■ Exercise brief
Can you copy the whole listing below word for word, keeping every line?

------ Material to process

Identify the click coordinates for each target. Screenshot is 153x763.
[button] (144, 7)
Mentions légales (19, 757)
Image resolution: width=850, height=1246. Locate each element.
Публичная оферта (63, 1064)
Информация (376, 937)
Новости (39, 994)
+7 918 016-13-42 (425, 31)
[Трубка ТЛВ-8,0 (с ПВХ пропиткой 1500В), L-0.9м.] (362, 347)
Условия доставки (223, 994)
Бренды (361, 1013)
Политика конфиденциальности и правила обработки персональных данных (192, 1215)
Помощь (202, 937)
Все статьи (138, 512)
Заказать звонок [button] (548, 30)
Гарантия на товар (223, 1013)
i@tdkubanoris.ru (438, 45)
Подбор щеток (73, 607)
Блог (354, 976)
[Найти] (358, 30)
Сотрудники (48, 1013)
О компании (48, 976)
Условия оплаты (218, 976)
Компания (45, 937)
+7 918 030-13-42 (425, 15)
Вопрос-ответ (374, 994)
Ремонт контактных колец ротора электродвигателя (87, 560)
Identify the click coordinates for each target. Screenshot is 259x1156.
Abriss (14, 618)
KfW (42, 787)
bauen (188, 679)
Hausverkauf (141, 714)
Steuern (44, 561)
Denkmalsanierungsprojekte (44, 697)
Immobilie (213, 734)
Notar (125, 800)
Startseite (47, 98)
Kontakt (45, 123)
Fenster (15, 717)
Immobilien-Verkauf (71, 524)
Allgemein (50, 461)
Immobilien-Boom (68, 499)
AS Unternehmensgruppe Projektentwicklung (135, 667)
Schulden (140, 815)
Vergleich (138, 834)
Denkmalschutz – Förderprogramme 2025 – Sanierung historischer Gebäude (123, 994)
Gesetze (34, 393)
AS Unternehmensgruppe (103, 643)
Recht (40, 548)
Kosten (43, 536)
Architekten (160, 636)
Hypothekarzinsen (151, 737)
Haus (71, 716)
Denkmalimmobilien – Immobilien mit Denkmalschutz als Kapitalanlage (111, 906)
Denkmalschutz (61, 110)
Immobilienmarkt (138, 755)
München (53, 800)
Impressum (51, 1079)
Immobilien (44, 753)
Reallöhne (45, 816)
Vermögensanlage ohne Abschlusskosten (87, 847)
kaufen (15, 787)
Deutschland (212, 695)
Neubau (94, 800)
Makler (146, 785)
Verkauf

------------

■ Response
Identify the click coordinates for each target. Screenshot is 153x763.
[button] (144, 7)
Mentions légales (19, 757)
Image resolution: width=850, height=1246. Locate each element.
Публичная оферта (63, 1064)
Информация (376, 937)
Новости (39, 994)
+7 918 016-13-42 (425, 31)
[Трубка ТЛВ-8,0 (с ПВХ пропиткой 1500В), L-0.9м.] (362, 347)
Условия доставки (223, 994)
Бренды (361, 1013)
Политика конфиденциальности и правила обработки персональных данных (192, 1215)
Помощь (202, 937)
Все статьи (138, 512)
Заказать звонок [button] (548, 30)
Гарантия на товар (223, 1013)
i@tdkubanoris.ru (438, 45)
Подбор щеток (73, 607)
Блог (354, 976)
[Найти] (358, 30)
Сотрудники (48, 1013)
О компании (48, 976)
Условия оплаты (218, 976)
Компания (45, 937)
+7 918 030-13-42 (425, 15)
Вопрос-ответ (374, 994)
Ремонт контактных колец ротора электродвигателя (87, 560)
Identify the click coordinates for each target. Screenshot is 259x1156.
Abriss (14, 618)
KfW (42, 787)
bauen (188, 679)
Hausverkauf (141, 714)
Steuern (44, 561)
Denkmalsanierungsprojekte (44, 697)
Immobilie (213, 734)
Notar (125, 800)
Startseite (47, 98)
Kontakt (45, 123)
Fenster (15, 717)
Immobilien-Verkauf (71, 524)
Allgemein (50, 461)
Immobilien-Boom (68, 499)
AS Unternehmensgruppe Projektentwicklung (135, 667)
Schulden (140, 815)
Vergleich (138, 834)
Denkmalschutz – Förderprogramme 2025 – Sanierung historischer Gebäude (123, 994)
Gesetze (34, 393)
AS Unternehmensgruppe (103, 643)
Recht (40, 548)
Kosten (43, 536)
Architekten (160, 636)
Hypothekarzinsen (151, 737)
Haus (71, 716)
Denkmalimmobilien – Immobilien mit Denkmalschutz als Kapitalanlage (111, 906)
Denkmalschutz (61, 110)
Immobilienmarkt (138, 755)
München (53, 800)
Impressum (51, 1079)
Immobilien (44, 753)
Reallöhne (45, 816)
Vermögensanlage ohne Abschlusskosten (87, 847)
kaufen (15, 787)
Deutschland (212, 695)
Neubau (94, 800)
Makler (146, 785)
Verkauf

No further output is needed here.